::: Page excerpt
In the second of a two-part interview, Leonteq’s David Schmid (pictured), head of investment solutions, and Alessandro Ricci, deputy head investment solutions, talk about click-and-trade platforms, the market crash triggered by the Covid-19 pandemic and why structured products have come out of age and will remain in focus for retail investors.
Discussing the fragmented platform landscape in the structured products market and the lack of adoption, Ricci notes that “if you look at other economic sectors that have been severely disrupted by technology, you might argue that the finance and wealth management sector has not evolved at the same pace”.
A restricted number of platforms will represent the vast majority of the structured products market - David Schmid
“If the experience in other sectors is of any guide, you could predict that at a certain point a restricted number of platforms will represent the vast majority of the structured products market,” he says. “Their success will be measured by the number users connected thanks to the services offered and the overall customer experience.”
Ricci (below-right) believes Leonteq will be able to capitalise on the breadth of its digital services and open architecture set-up to become one of the reference points for the market.
“Many product providers offer digital platforms, but they are naturally ‘closed’ systems to push their own products,” he says, adding that similarly, many brokers offer digital platforms that “are conceived as ‘front end’ interfaces but they might be missing the capacity to offer proper transactional functionalities and liquidity offered by a product provider”.
Market disruption
Schmid rates highly the response of the structured products market both from an industry and a consumer perspective.
“What we have experienced in the first half of 2020 cannot be compared to what happened during the financial crisis of 2008-2009,” Schmid says. “It was no doubt a shock to the market. However, the structured products industry has done its homework around education and investors now understand that sudden market moves can impact their investments.”
Leonteq registered a high level of activity in January and February, as well as an increase of portfolio allocation into structured products. During and post-market crash - in March and April - the firm recorded very high activity from clients reshaping their portfolios and making the most of the opportunities resulting from the market environment.
::::::
::: Given records
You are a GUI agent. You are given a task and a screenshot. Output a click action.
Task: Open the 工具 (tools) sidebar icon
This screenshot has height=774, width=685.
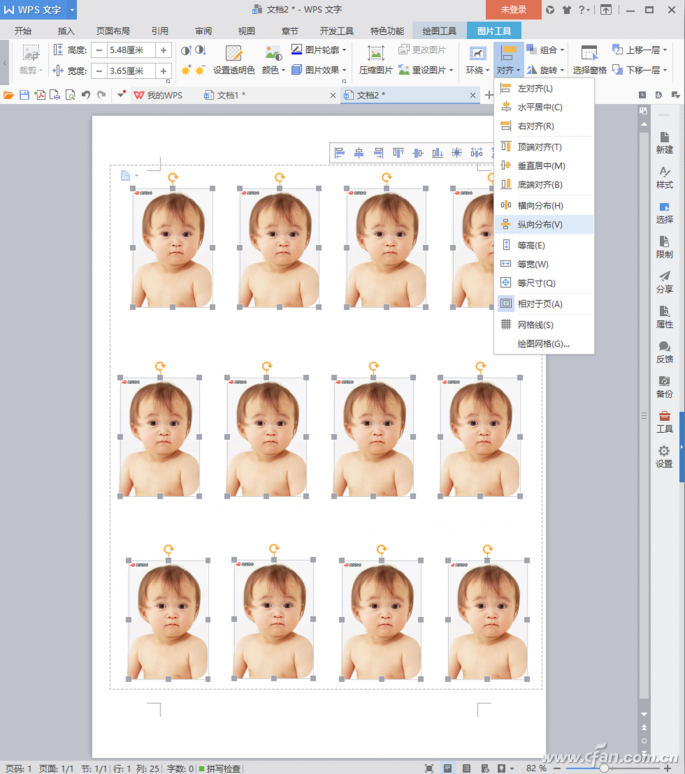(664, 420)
::::::
::: Given records
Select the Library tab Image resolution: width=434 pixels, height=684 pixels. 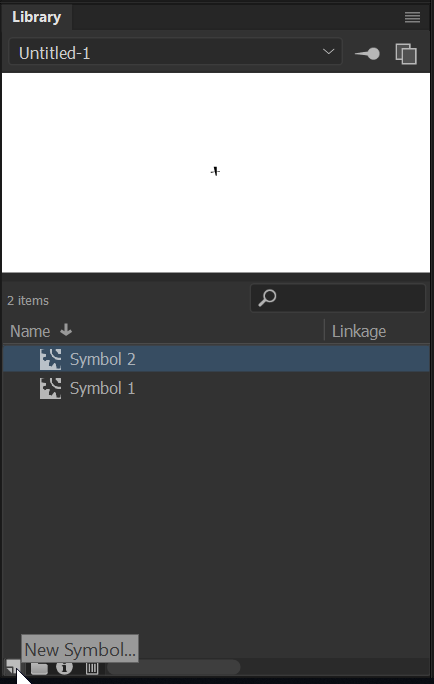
::::::
Questions to answer =>
(1) From the Leonteq interview, duplicate everything from "Market disruption" down to "the market environment.".
(2) In the Leonteq interview, in which months did the firm see very high activity from clients reshaping their portfolios?
(3) Resume the Leonteq interview from where it stops.

Task-by-task outputs =>
(1)
Market disruption
Schmid rates highly the response of the structured products market both from an industry and a consumer perspective.
“What we have experienced in the first half of 2020 cannot be compared to what happened during the financial crisis of 2008-2009,” Schmid says. “It was no doubt a shock to the market. However, the structured products industry has done its homework around education and investors now understand that sudden market moves can impact their investments.”
Leonteq registered a high level of activity in January and February, as well as an increase of portfolio allocation into structured products. During and post-market crash - in March and April - the firm recorded very high activity from clients reshaping their portfolios and making the most of the opportunities resulting from the market environment.

(2) March and April.

(3)
“Some investors were exiting positions, but others took the opportunity to buy products in the secondary market or to launch products with better protection and coupons taking advantage of the market volatility,” says Schmid.
“Other investors sought to roll out structures, and we have helped and recommended investors to roll out positions into recovery structures. Investors understand they can also claw back losses via recovery trades with a discount and quarterly or semi-annual observations.”
Ricci points at the industry and the market being more mature and robust as one of the main differences with what happened in 2008. “Investors are more aware of the risks they face and although it was painful for many, they were also able to recoup some of the losses with new structures with better terms and they were able to benefit from that,” he says.
“Many issuers, and Leonteq among them, remained in the market and provided secondary market quotes with a different type of commitment to the market than the one seen in 2008, notwithstanding the hardship that all product manufacturers endured in risk managing the stock of product.”
That approach has worked well because the market bounced back in the months after, which also helped with the mark-to-market of existing positions and on the recovery trades, and allowed enough time for the stocks to be traded off the barrier level before products expired in products with European barriers.
From a macro perspective, structured products will remain an important building block in an investment world where uncertainty may be the only constant, according to Ricci.
“We see structured products as a well-established and important asset class because they can offer either convexity or yield opportunities that other traditional asset classes are now lacking,” he says. “If anything, the response to the market to the recent market crash furthers vindicates the business case for structured finance and structured products.”
As for the investment themes with a positive forecast in the market, thematic investments will become more central, as a more intuitive way for Investors to express their views. A recent McKinsey report found that there is initial evidence supporting positive correlation between sustainability and corporate performance.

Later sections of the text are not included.